Comment Re:5-10 years after the technology has proven itse (Score 1) 85

This is a non-starter before we even get to thinking about regulations. I doubt the Uber guy is thinking about typical light aircraft (and weather capability immediately makes doing that completely impractical outside of places with 350 VFR days per year), but probably on the lines of scaled-up quadcopters that can carry people, flying around cities - no doubt based on the recent prototype seen at CES.

It works fine for small RC drones, but the thing is: quad/hexcopters (etc) basically brute force themselves into the air. They are tremendously inefficient and scale badly. To keep the rotor inertia down low enough you can use simple fixed pitch propellers (rather than complex (expensive) collective pitch rotors like a helicopter) they are going to have to be small and high RPM.

The racket will be unbearable. If you think city noise is bad right now just with road traffic, it will be ten times worse if you had even just hundreds of quadcopters big enough to lift people flying around. There will be no refuge anywhere in a city from the unbelievable and annoying racket these things will make - due to the differeing rotor rpms on just one vehicle, there will be an annoying set of beat frequencies generated by the lift systems to add to the ungodly racket from the fundamental frequency.

Today you can go into a city park, even in a big noisy city, and get away from the noise. Walk a couple of minutes into any of the big London parks and it's pretty peaceful. This will be a distant history if there are hundreds of people-carrying quadcopters (or indeed any -copter type vehicle) flying around the city. People living and working in the city just won't stand for it. To add to that, most people don't like flying to start with and only do so because it's the only practical way of crossing an ocean or going somewhere 2000 miles away. In a city, given the choice, a lot of people would rather take a metro system than board some kind of absurdly noisy automated flying machine.
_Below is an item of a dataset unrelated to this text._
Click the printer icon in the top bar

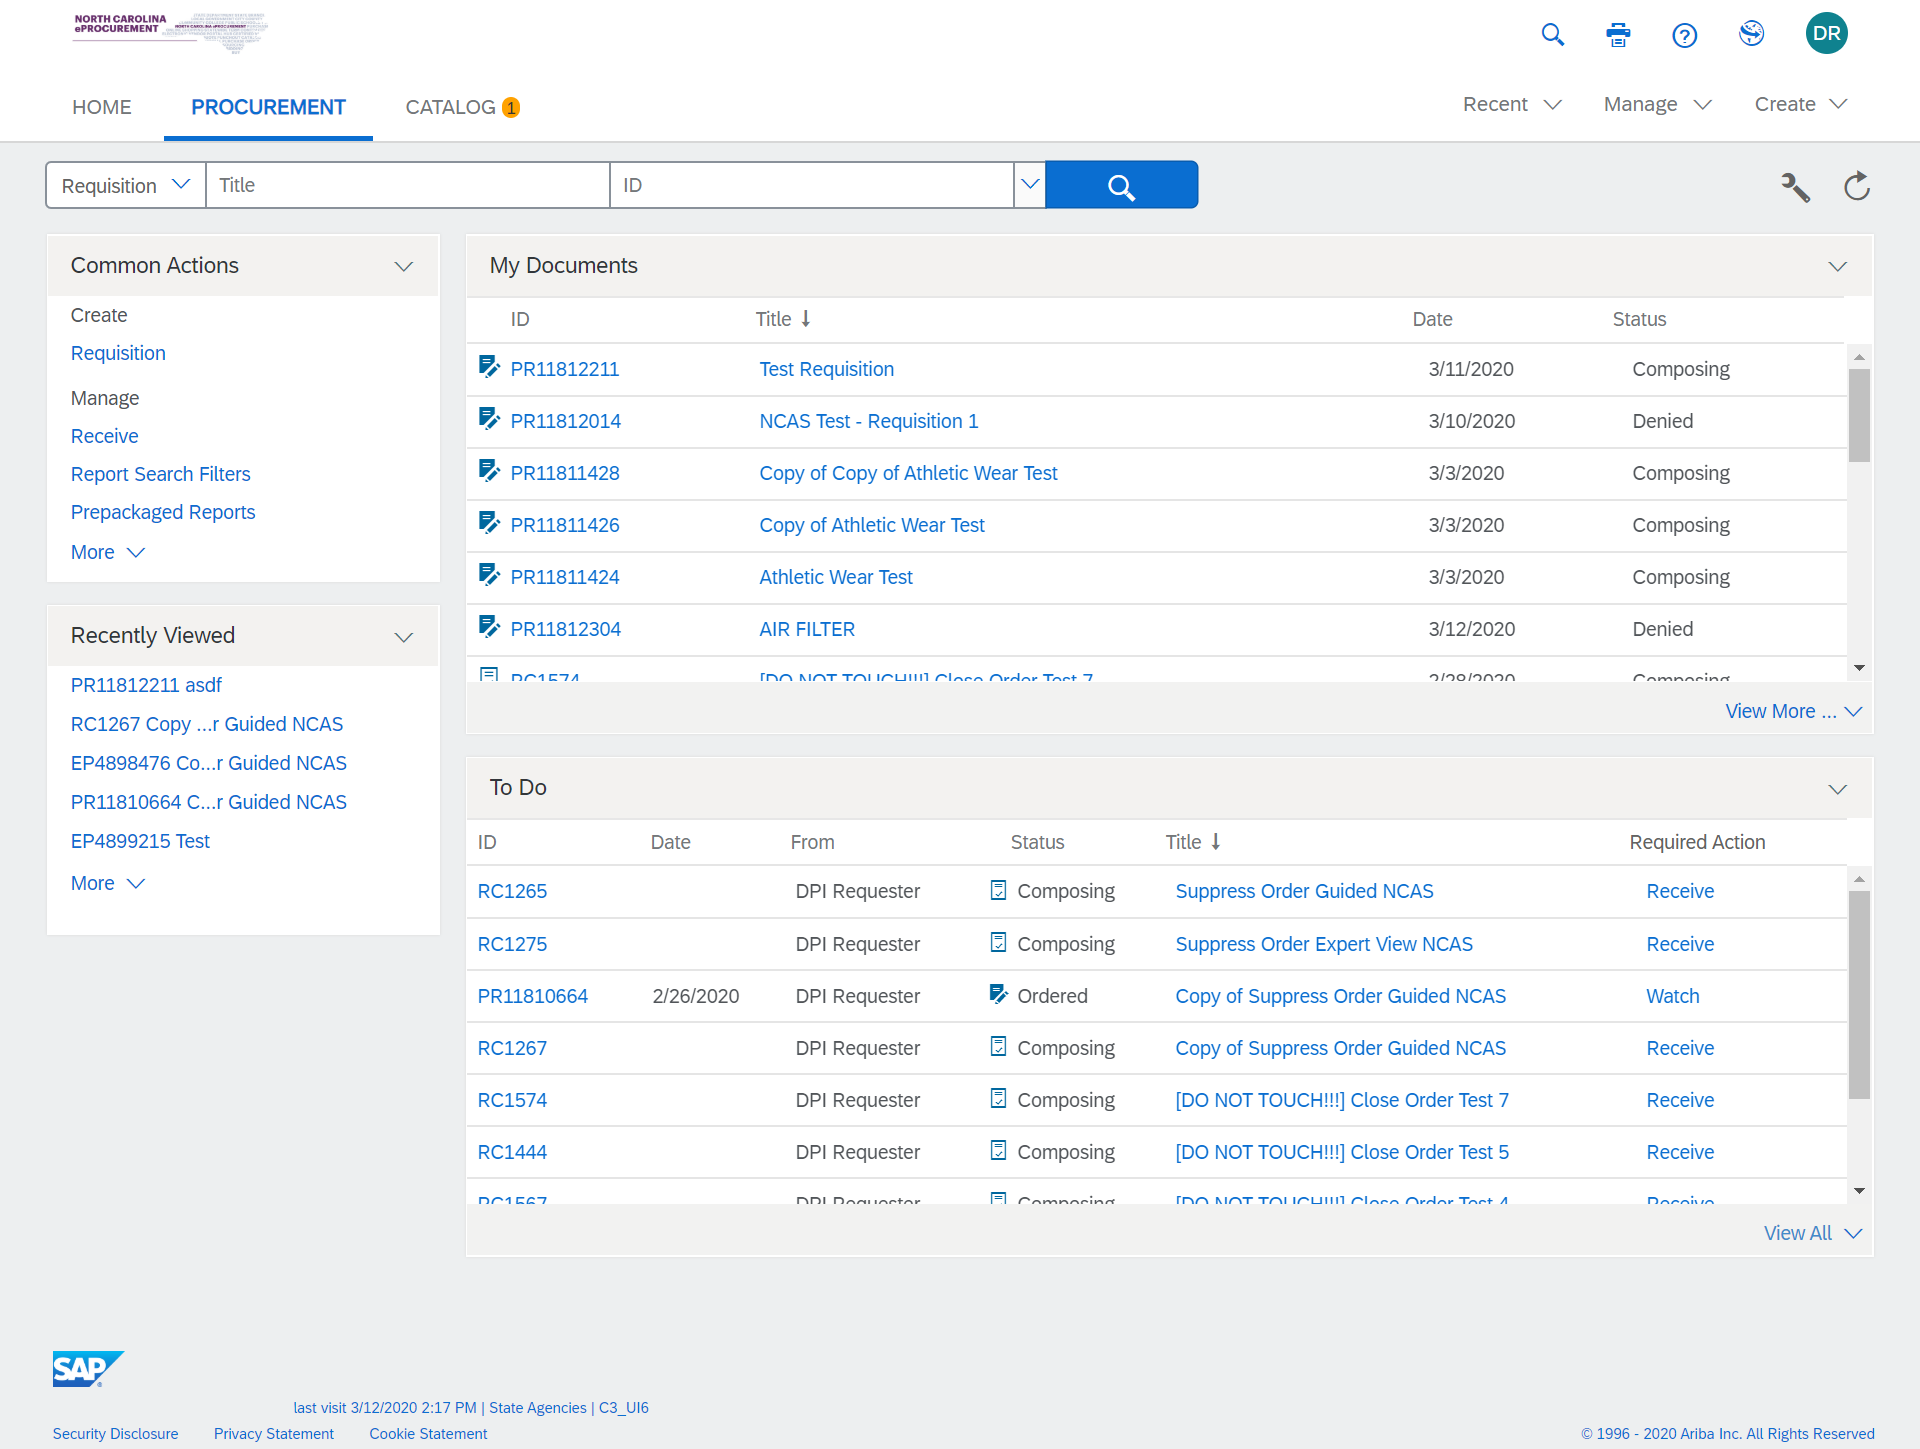(x=1618, y=35)
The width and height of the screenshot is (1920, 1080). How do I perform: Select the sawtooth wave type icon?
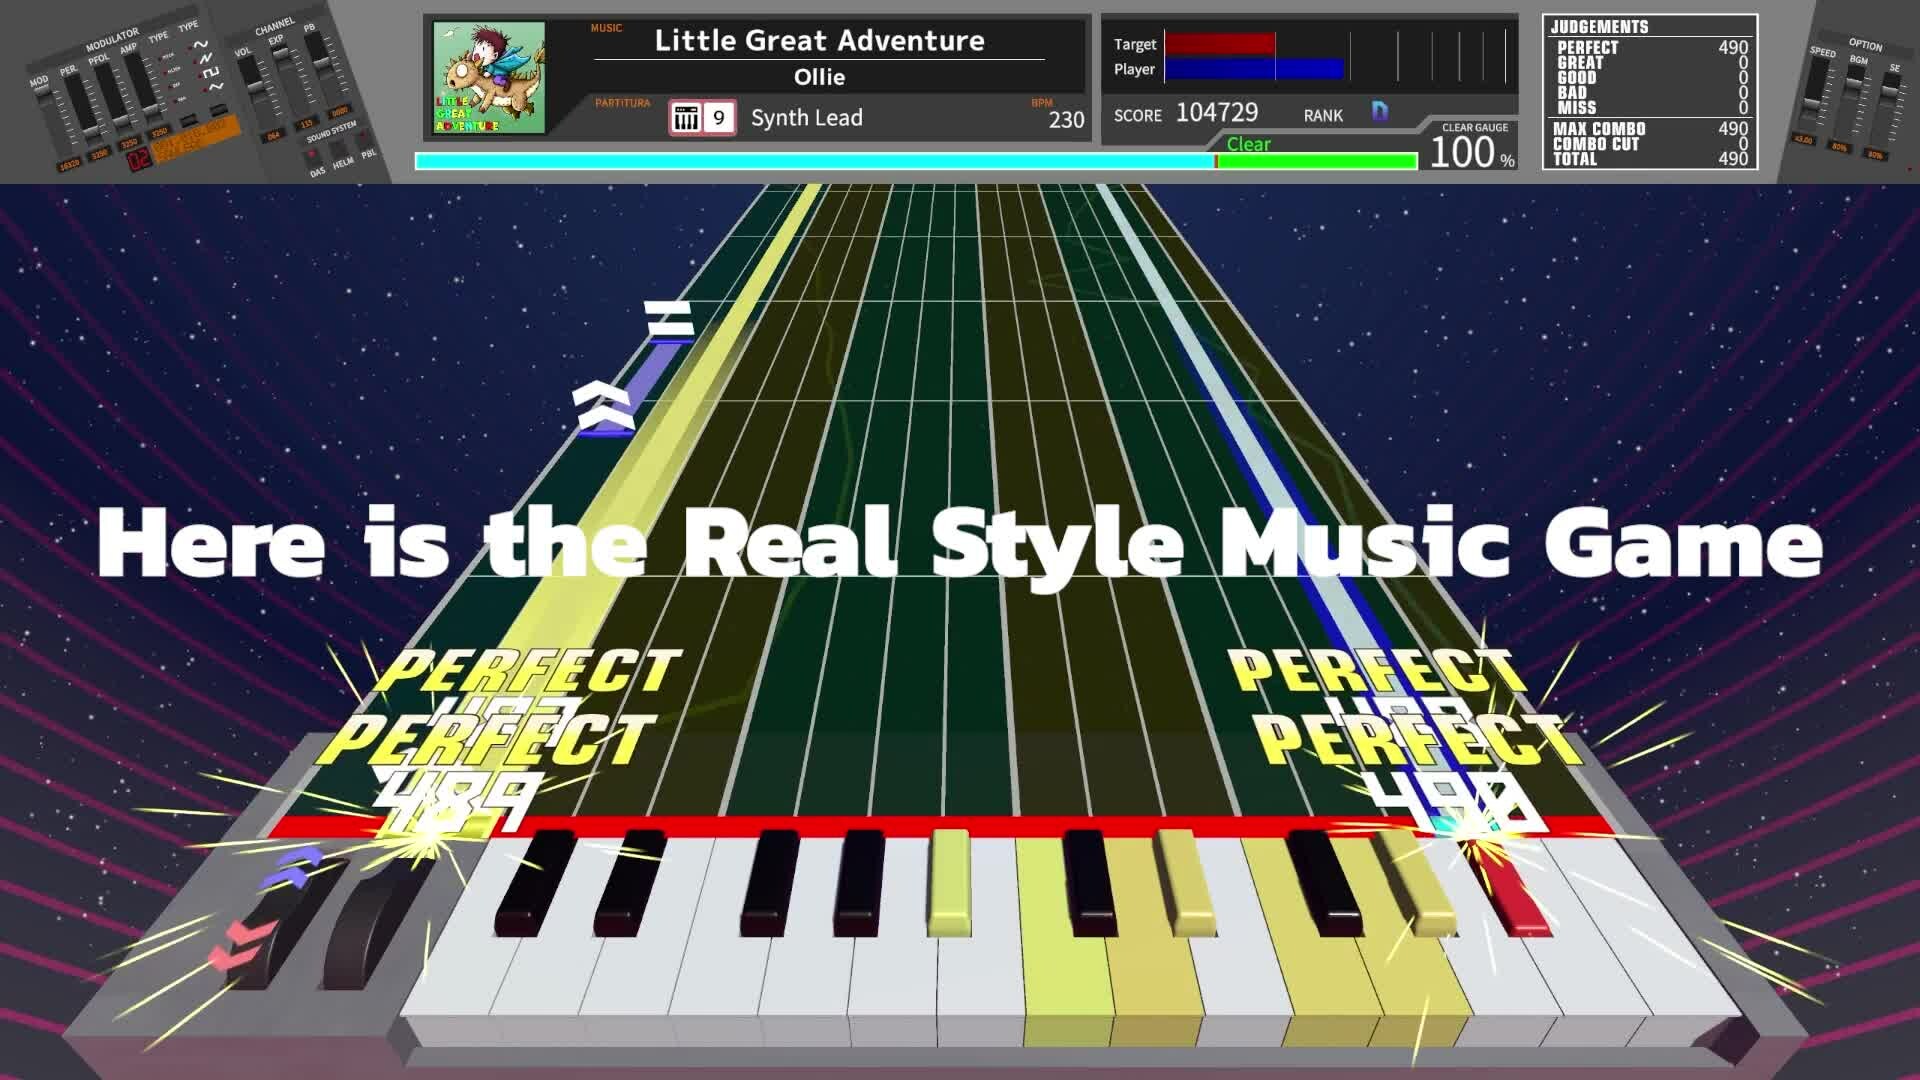point(206,58)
Comment Re:Became an investment strategy (Score 1) 276

The Federal Reserve does not decide how much a dollar is worth. There isn't some committee collectively raising their pinkies and saying "Today, two Cox's apples will be worth one dollar". The government only has some fairly blunt tools to influence the value of currency (for example, interest rates and quantitative easing) but a dollar is worth whatever someone is willing to trade for it.
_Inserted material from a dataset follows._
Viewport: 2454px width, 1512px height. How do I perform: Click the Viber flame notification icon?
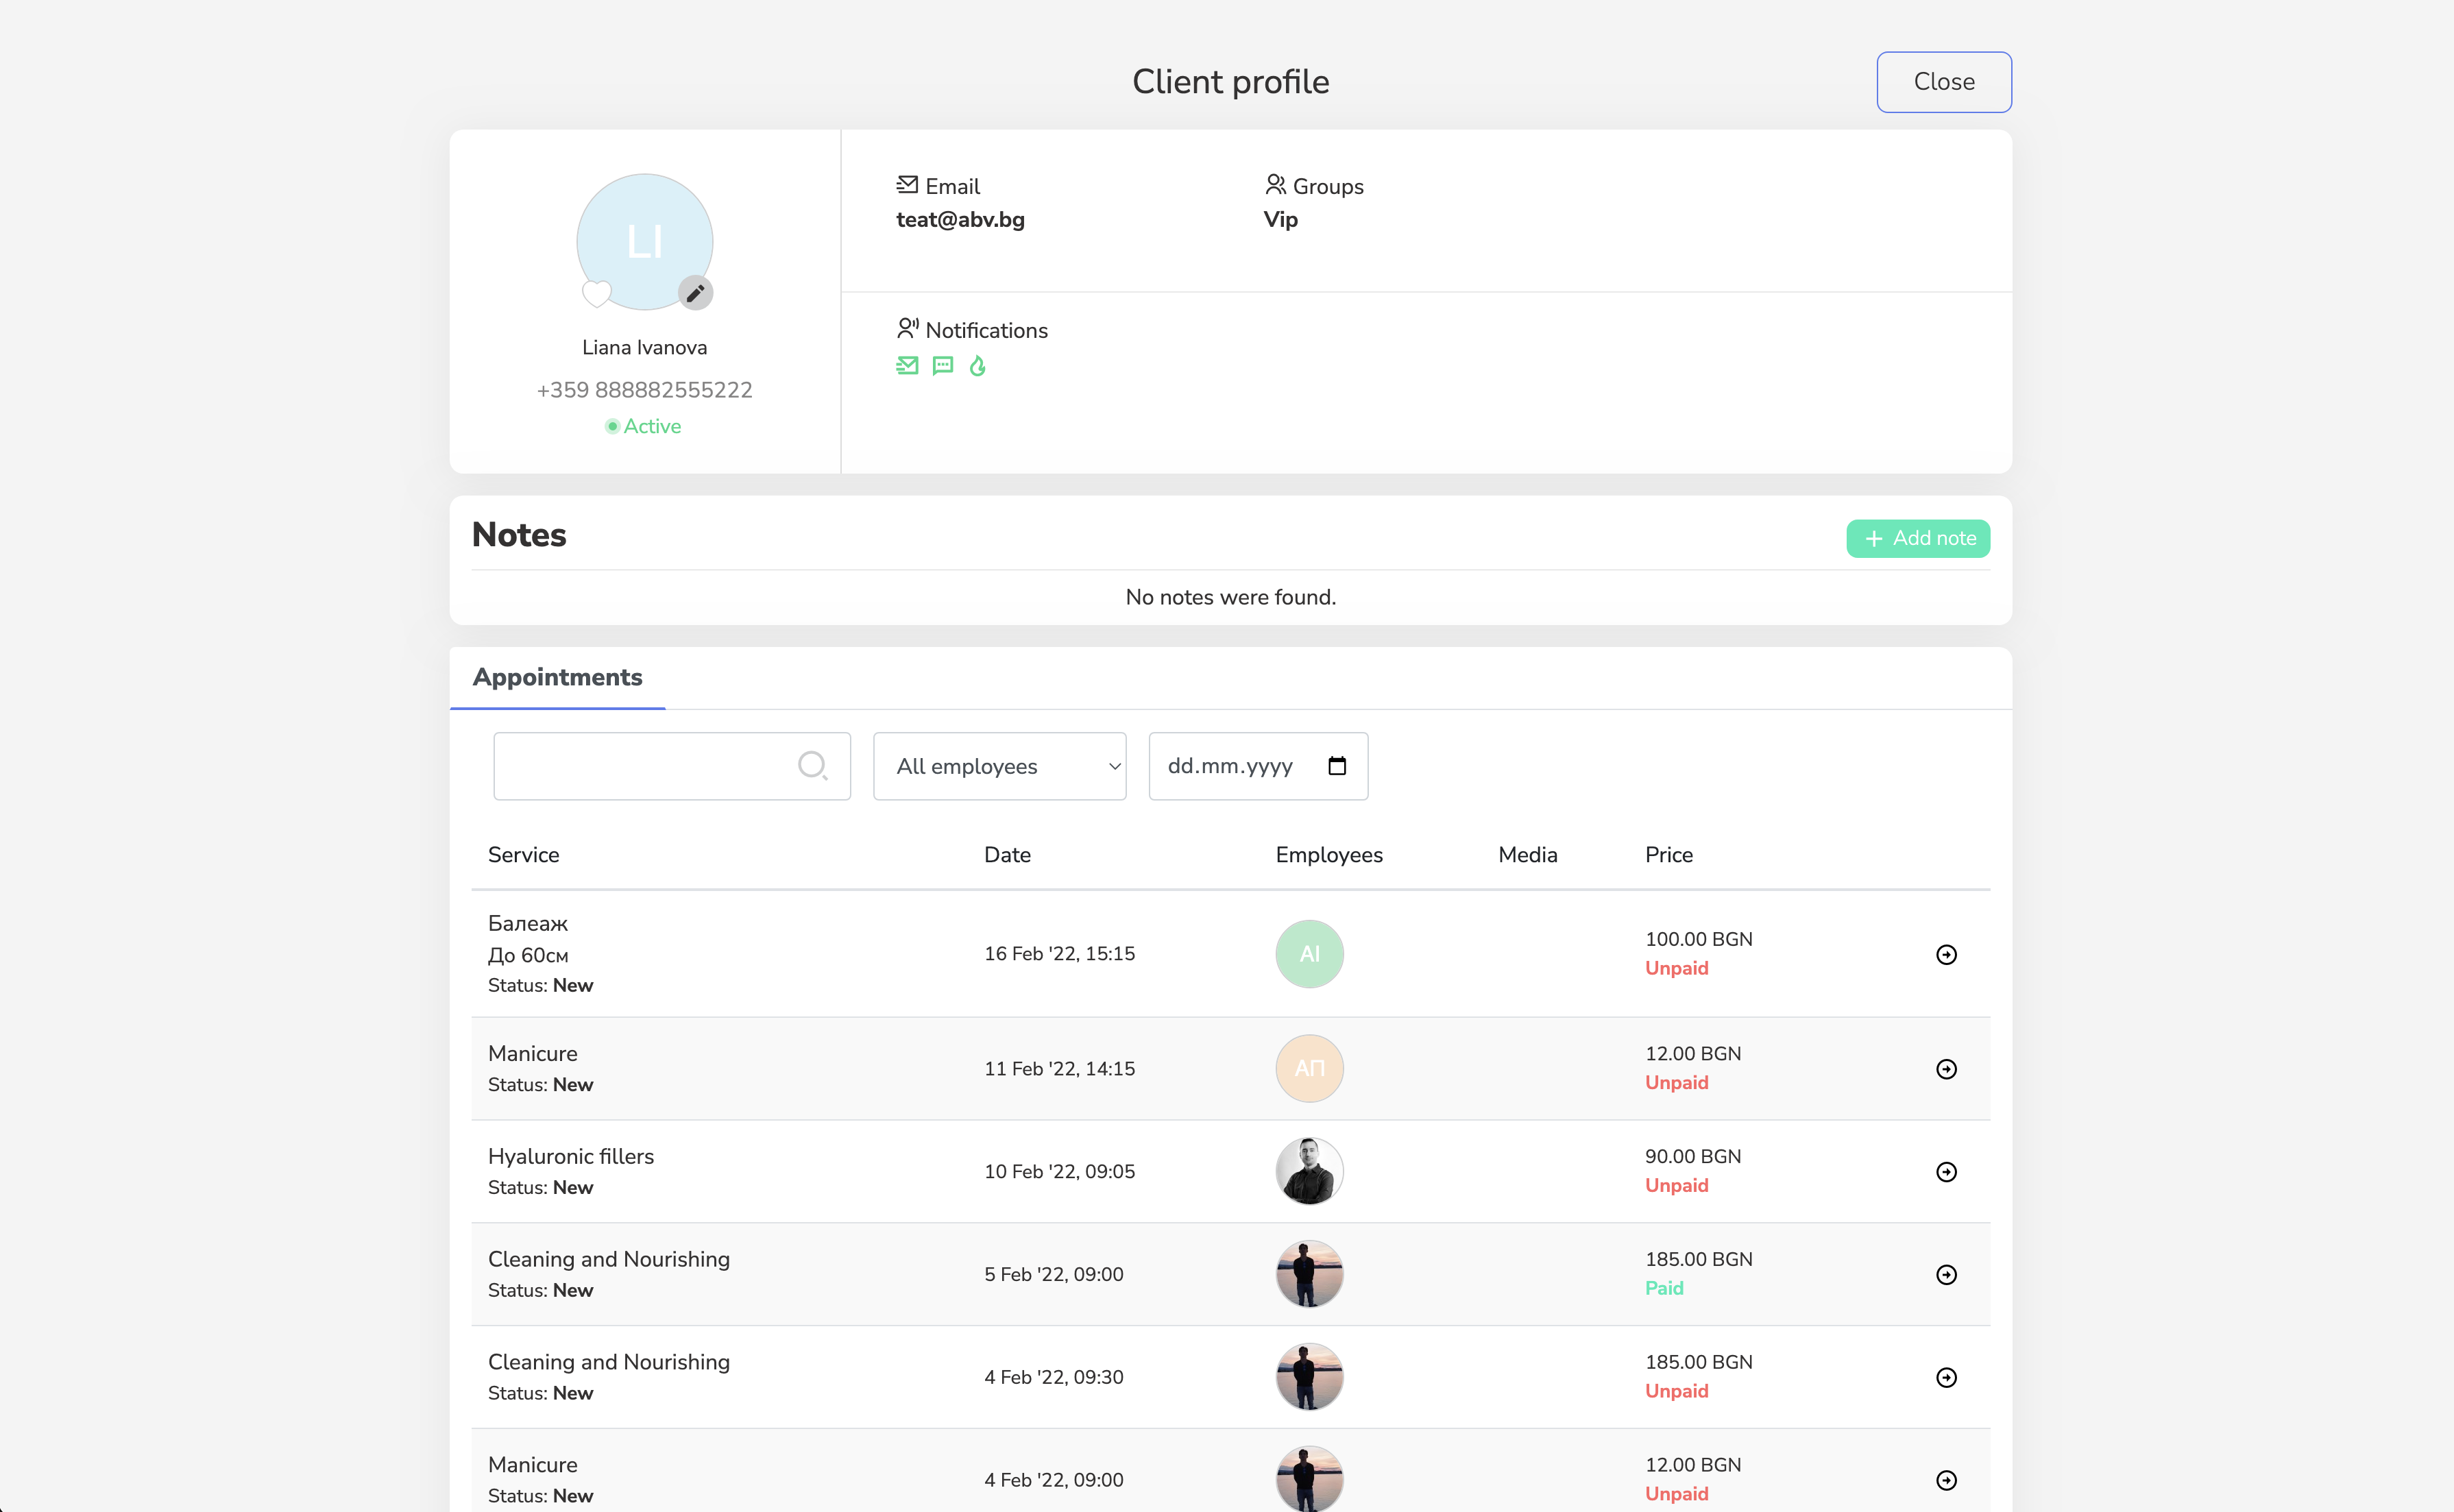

The problem with Bitcoin is not that it's value is set by what people are willing to trade for it, but virtually no one is willing to trade goods or services for bitcoin, and instead it has become merely an instrument of speculation.

Comment Re:Fake nuclear war (Score 1) 319

Unfortunately the so called debunking of the nuclear winter was done by somebody with no knowledge of climate science.

US and USSR scientists, independently, calculated the effect of the nuclear winter in the 1980s and came to the same conclusion. More recently simulations have been run again, this time with better understanding of the climate and massively more powerful simulation tools - and has discovered that the 1980s predictions if anything were optimistic - the nuclear winter effect was actually likely to be much worse. A simulation was also run on a regional conflict between India and Pakistan with an exchange of just 50 weapons. The effects are worse when the conflict occurs in subtropical latitudes. Such a conflict would trigger a "nuclear autumn" that would shorten the growing season in the US midwest by 60 days in the couple of years following the conflict, and would have serious climate consequences lasting about a decade. This level of growing season shortening would cause food shortages and high food prices in the rich industrialised world, and simply result in famine in poorer countries and places where agriculture is already marginal.

A US-vs-Russia exchange with a significant fraction of the arsenal...nuclear winter doesn't even describe it - more like "nuclear six month long night" - the models forecast mid day light levels in the northern hemisphere about similar to a moonlit night. Six months without food growth would kill most of the survivors, before even considering the cold.